▶ _DESCRIPTION OF THE TASK_
The entries shown below are to be printed in full, unaltered.

Stored items
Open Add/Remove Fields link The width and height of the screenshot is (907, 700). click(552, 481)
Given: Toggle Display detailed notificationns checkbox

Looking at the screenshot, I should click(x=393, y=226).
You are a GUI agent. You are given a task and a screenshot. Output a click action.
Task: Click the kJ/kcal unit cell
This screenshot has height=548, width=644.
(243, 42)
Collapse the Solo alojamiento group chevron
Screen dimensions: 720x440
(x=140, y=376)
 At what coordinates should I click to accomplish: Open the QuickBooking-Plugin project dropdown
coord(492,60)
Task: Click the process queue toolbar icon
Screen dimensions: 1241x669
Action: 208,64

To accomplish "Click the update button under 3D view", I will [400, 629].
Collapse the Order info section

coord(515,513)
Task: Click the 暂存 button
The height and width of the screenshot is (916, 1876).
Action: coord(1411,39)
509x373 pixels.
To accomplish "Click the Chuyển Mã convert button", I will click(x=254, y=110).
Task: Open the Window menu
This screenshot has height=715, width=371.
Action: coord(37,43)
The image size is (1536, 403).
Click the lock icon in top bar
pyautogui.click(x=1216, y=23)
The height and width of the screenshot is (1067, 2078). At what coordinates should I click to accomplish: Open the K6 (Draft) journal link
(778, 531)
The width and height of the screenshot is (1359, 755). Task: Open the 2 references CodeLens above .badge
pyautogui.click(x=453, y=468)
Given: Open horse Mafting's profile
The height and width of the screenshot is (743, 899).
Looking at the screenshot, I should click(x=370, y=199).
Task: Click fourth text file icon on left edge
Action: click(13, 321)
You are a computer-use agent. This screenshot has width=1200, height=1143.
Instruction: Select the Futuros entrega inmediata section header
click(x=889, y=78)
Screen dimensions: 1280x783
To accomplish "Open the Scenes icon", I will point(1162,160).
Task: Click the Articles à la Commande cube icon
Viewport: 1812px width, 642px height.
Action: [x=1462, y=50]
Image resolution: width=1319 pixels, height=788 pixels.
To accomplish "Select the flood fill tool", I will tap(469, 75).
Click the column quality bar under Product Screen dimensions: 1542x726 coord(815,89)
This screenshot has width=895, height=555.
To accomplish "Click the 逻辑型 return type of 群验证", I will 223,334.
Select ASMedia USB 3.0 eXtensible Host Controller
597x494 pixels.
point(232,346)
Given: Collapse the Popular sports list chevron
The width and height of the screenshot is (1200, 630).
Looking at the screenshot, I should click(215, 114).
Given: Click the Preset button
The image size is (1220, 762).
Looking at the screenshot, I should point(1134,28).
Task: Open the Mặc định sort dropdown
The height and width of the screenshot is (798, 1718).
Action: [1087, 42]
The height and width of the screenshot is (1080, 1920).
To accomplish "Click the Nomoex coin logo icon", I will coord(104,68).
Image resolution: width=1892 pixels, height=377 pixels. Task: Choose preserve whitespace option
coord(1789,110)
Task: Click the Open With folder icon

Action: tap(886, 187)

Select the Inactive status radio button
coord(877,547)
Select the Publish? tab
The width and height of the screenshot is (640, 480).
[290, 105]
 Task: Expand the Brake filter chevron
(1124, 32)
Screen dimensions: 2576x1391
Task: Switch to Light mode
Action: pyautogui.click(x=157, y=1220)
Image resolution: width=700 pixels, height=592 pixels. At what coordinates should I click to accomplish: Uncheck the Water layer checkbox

▶ _WRITTEN SOLUTION_
Open Add/Remove Fields link The width and height of the screenshot is (907, 700). click(552, 481)
Given: Toggle Display detailed notificationns checkbox

Looking at the screenshot, I should click(x=393, y=226).
You are a GUI agent. You are given a task and a screenshot. Output a click action.
Task: Click the kJ/kcal unit cell
This screenshot has height=548, width=644.
(243, 42)
Collapse the Solo alojamiento group chevron
Screen dimensions: 720x440
(x=140, y=376)
 At what coordinates should I click to accomplish: Open the QuickBooking-Plugin project dropdown
coord(492,60)
Task: Click the process queue toolbar icon
Screen dimensions: 1241x669
Action: 208,64

To accomplish "Click the update button under 3D view", I will [400, 629].
Collapse the Order info section

coord(515,513)
Task: Click the 暂存 button
The height and width of the screenshot is (916, 1876).
Action: coord(1411,39)
509x373 pixels.
To accomplish "Click the Chuyển Mã convert button", I will click(x=254, y=110).
Task: Open the Window menu
This screenshot has height=715, width=371.
Action: coord(37,43)
The image size is (1536, 403).
Click the lock icon in top bar
pyautogui.click(x=1216, y=23)
The height and width of the screenshot is (1067, 2078). At what coordinates should I click to accomplish: Open the K6 (Draft) journal link
(778, 531)
The width and height of the screenshot is (1359, 755). Task: Open the 2 references CodeLens above .badge
pyautogui.click(x=453, y=468)
Given: Open horse Mafting's profile
The height and width of the screenshot is (743, 899).
Looking at the screenshot, I should click(x=370, y=199).
Task: Click fourth text file icon on left edge
Action: click(13, 321)
You are a computer-use agent. This screenshot has width=1200, height=1143.
Instruction: Select the Futuros entrega inmediata section header
click(x=889, y=78)
Screen dimensions: 1280x783
To accomplish "Open the Scenes icon", I will point(1162,160).
Task: Click the Articles à la Commande cube icon
Viewport: 1812px width, 642px height.
Action: [x=1462, y=50]
Image resolution: width=1319 pixels, height=788 pixels.
To accomplish "Select the flood fill tool", I will tap(469, 75).
Click the column quality bar under Product Screen dimensions: 1542x726 coord(815,89)
This screenshot has width=895, height=555.
To accomplish "Click the 逻辑型 return type of 群验证", I will 223,334.
Select ASMedia USB 3.0 eXtensible Host Controller
597x494 pixels.
point(232,346)
Given: Collapse the Popular sports list chevron
The width and height of the screenshot is (1200, 630).
Looking at the screenshot, I should click(215, 114).
Given: Click the Preset button
The image size is (1220, 762).
Looking at the screenshot, I should point(1134,28).
Task: Open the Mặc định sort dropdown
The height and width of the screenshot is (798, 1718).
Action: [1087, 42]
The height and width of the screenshot is (1080, 1920).
To accomplish "Click the Nomoex coin logo icon", I will coord(104,68).
Image resolution: width=1892 pixels, height=377 pixels. Task: Choose preserve whitespace option
coord(1789,110)
Task: Click the Open With folder icon

Action: tap(886, 187)

Select the Inactive status radio button
coord(877,547)
Select the Publish? tab
The width and height of the screenshot is (640, 480).
[290, 105]
 Task: Expand the Brake filter chevron
(1124, 32)
Screen dimensions: 2576x1391
Task: Switch to Light mode
Action: pyautogui.click(x=157, y=1220)
Image resolution: width=700 pixels, height=592 pixels. At what coordinates should I click to accomplish: Uncheck the Water layer checkbox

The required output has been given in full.